Exercise -
Can you put the entries into a numbered list, starting with the line that contains "Tick the Invert filter checkbox" and going on through the line that contains "Viewport: 907px width, 510px height.", leaving out any blank lines?

=== Entries supplied ===

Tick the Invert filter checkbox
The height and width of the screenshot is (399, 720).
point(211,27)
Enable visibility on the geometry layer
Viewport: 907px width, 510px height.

===
=== Entries supplied ===

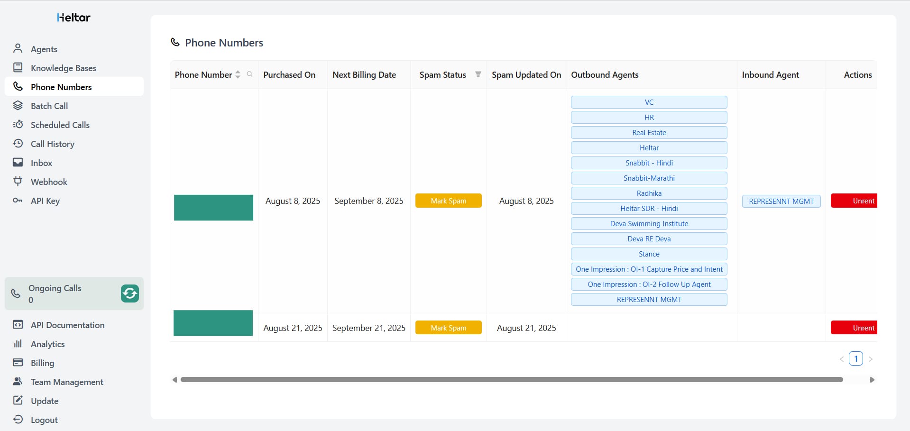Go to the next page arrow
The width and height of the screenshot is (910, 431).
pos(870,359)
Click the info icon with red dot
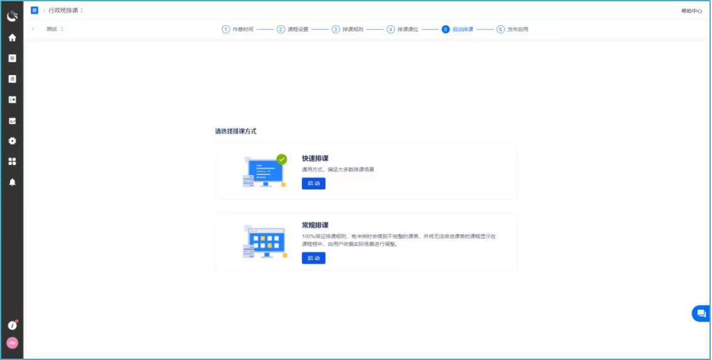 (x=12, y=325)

===
=== Entries supplied ===

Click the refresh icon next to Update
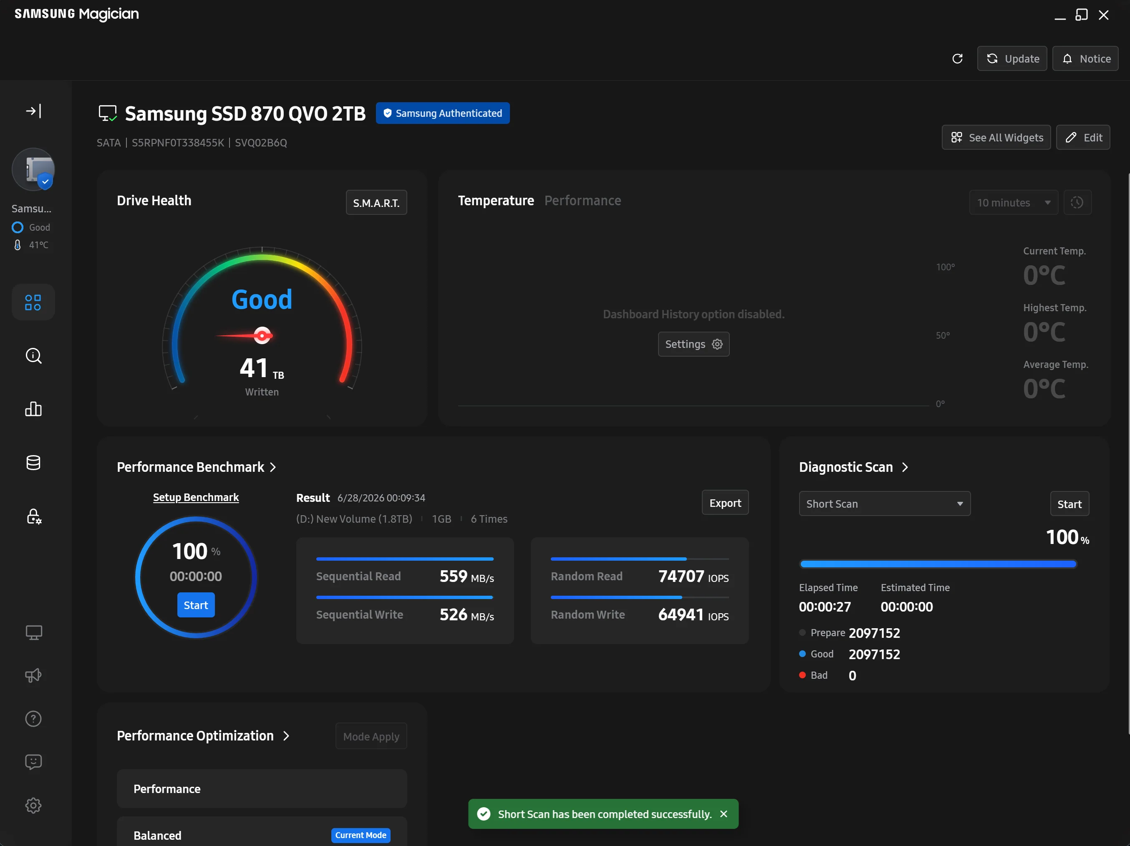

===

Solved exercise -
1. Tick the Invert filter checkbox
2. The height and width of the screenshot is (399, 720).
3. point(211,27)
4. Enable visibility on the geometry layer
5. Viewport: 907px width, 510px height.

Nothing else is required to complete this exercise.